═══ EXTRACT ═══

First, some background.
I have a function in Python which consults an external API to retrieve some information associated with an ID. Such function takes as argument an ID and it returns a list of numbers (they correspond to some metadata associated with such ID).
For example, let us introduce in such function the IDs {0001, 0002, 0003}. Let's say that the function returns for each ID the following arrays:
0001 → [45,70,20]
0002 → [20,10,30,45]
0003 → [10,45]
My goal is to implement a collection which structures data as so:
{
"_id":45,
"list":[0001,0002,0003]
},
{
"_id":70,
"list":[0001]
},
{
"_id":20,
"list":[0001,0002]
},
{
"_id":10,
"list":[0002,0003]
},
{
"_id":30,
"list":[0002]
}
As it can be seen, I want my collection to index the information by the metadata itself. With this structure, the document with $_id "45" contains a list with all the IDs that have metadata 45 associated. This way I can retrieve with a single request to the collection all IDs mapped to a particular metadata value.
The class method in charge of inserting IDs and metadata in the collection is the following:
def add_entries(self,id,metadataVector):
start = time.time()
id=int(id)
for data in metadataVector:
self.SegmentDB.update_one(
filter = {"_id":data},
update = {"$addToSet":{"list":id}},
upsert = True
)
end = time.time()
duration = end-start
return duration
metadataVector is the list which contains all metadata (integers) associated to a given ID (i.e.:[45,70,20]).
id is the ID associated to the metadata in metadataVector. (i.e.:0001).
This method currently iterates through the list and performs an operation for every element (every metadata) on the list. This method implements the collection I desire: it updates the document whose "_id" is a given metadata and adds to its corresponding list the ID from which such metadata originated (if such document doesn't exist yet, it inserts it - that's what upsert = true is all for).
However, this implementation ends up being somewhat slow on the long run. metadataVector usually has around 1000-3000 items for each ID (metainformation integers which can range in 800 - 23000000), and I have around 40000 IDs to analyze. As a result, the collection grows quickly. At the moment, I have around 3.2m documents in the collection (one specifically dedicated to each individual metadata integer). I would like to implement a faster solution; if possible, I would like to insert all metadata in one only DB request instead of calling an update for each item in metadataVector individually.
I tried this approach but it doesn't seem to work as I intended:
def add_entries(self,id,metadataVector):
start = time.time()
id=int(id)
self.SegmentDB.update_many(
filter={"_id": {"$in":metadataVector}},
update={"$addToSet":{"list":id}},
upsert = True
)
end = time.time()
duration = end-start
return duration
I tried using update_many (as it seemed the natural approach to tackle the problem) specifying a filter which, to my understanding, states "any document whose _id is in metadataVector". In this way, all documents involved would add to the list the originating ID (or the document would be created if it didn't exist due to the Upsert condition) but instead the collection ends up being filled with documents containing a single element in the list and an ObjectId() _id.

═══ MATERIAL PROVIDED ═══

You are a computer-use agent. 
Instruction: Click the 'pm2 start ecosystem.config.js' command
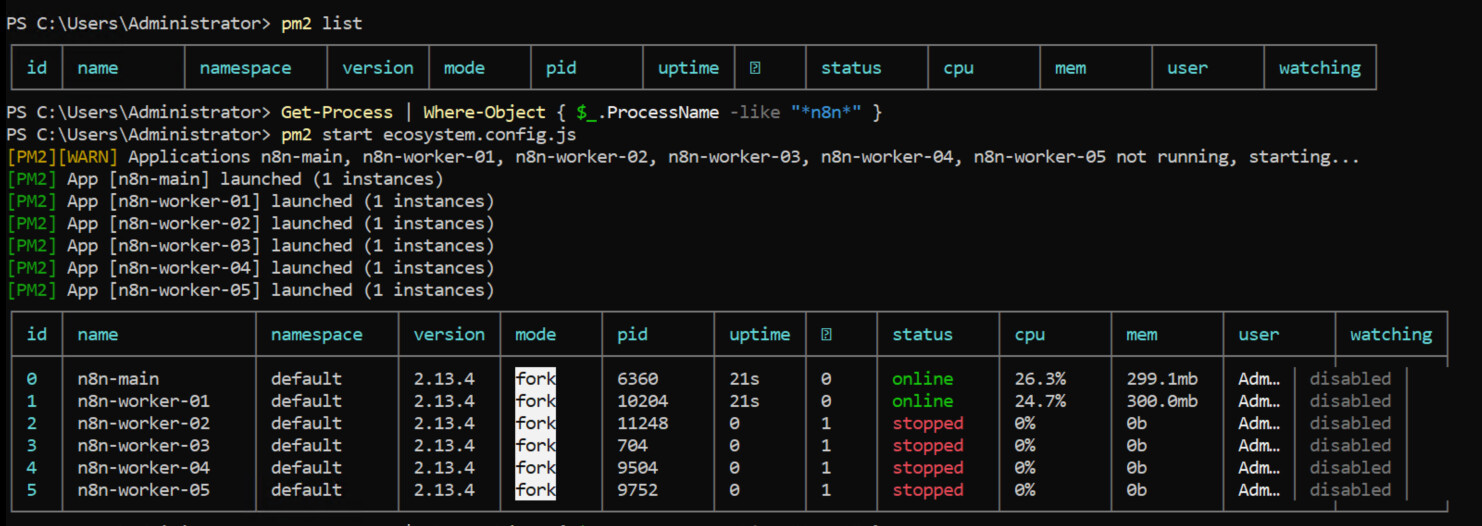pos(428,134)
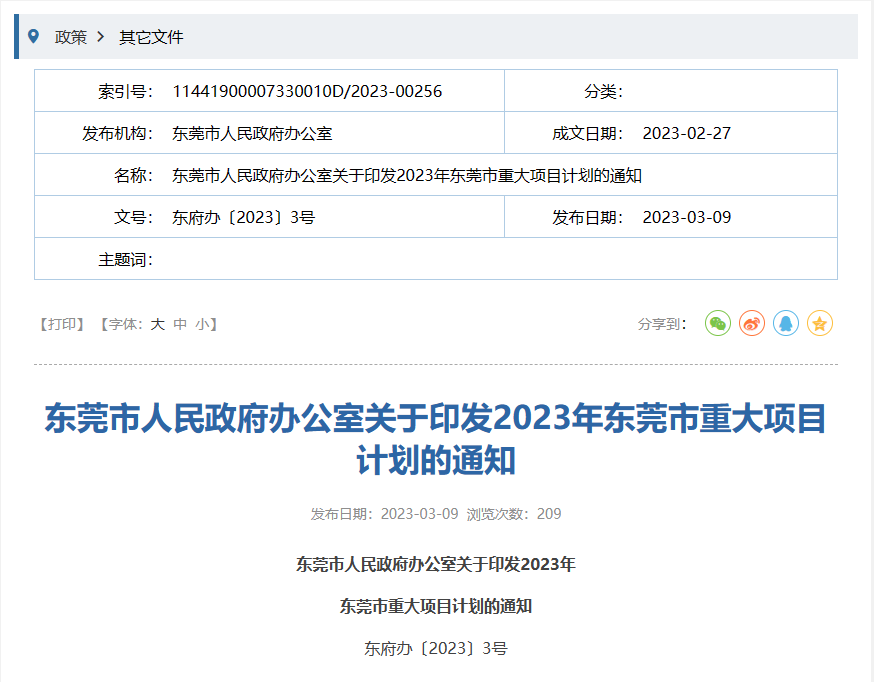
Task: Set font size to 中 (medium)
Action: 180,324
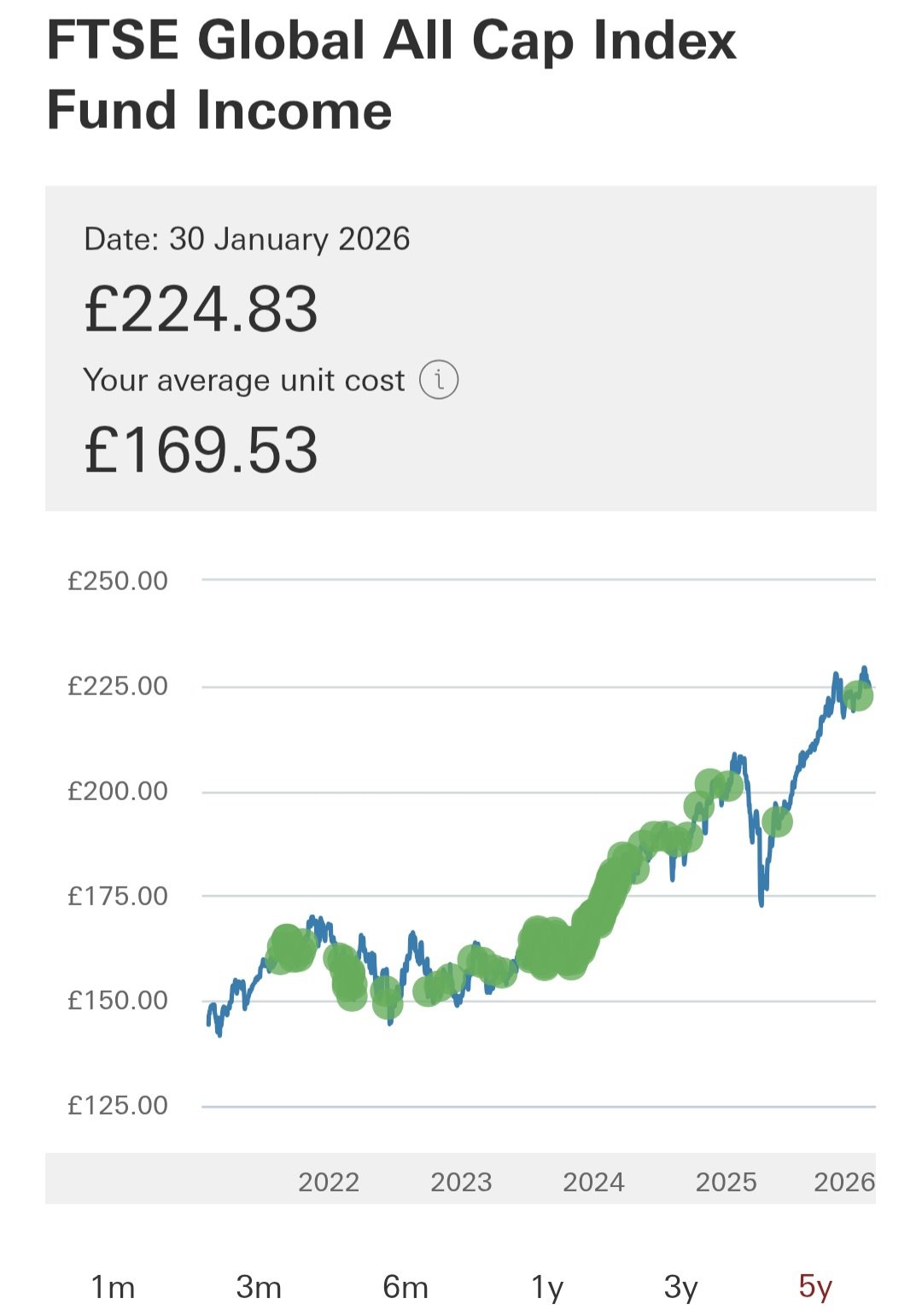Screen dimensions: 922x1316
Task: Tap the 2024 year axis label
Action: coord(593,1182)
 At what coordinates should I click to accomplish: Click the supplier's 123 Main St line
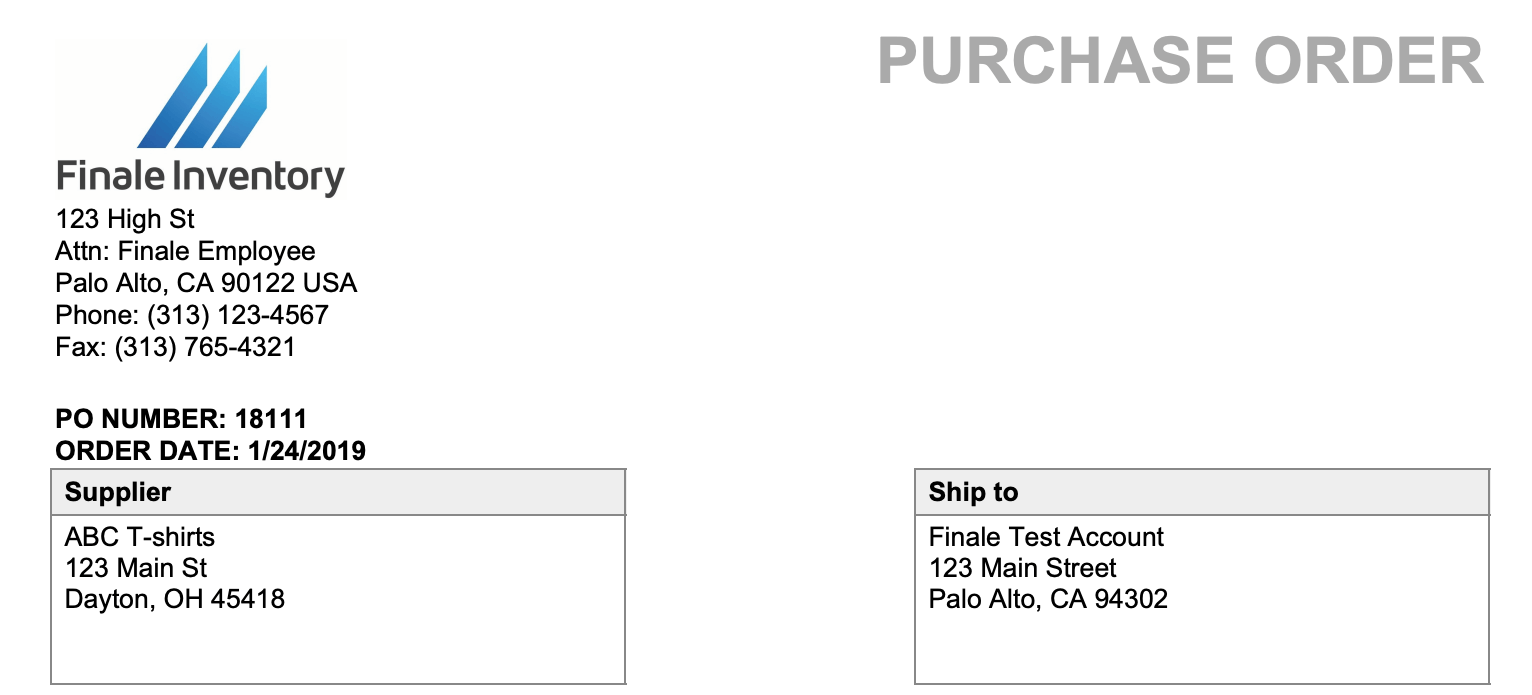pos(136,569)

═══

### EXERCISE INSTRUCTIONS
Print everything in the MongoDB upsert post from "First, some background." down to "with such ID).".

### TASK ANSWER
First, some background.
I have a function in Python which consults an external API to retrieve some information associated with an ID. Such function takes as argument an ID and it returns a list of numbers (they correspond to some metadata associated with such ID).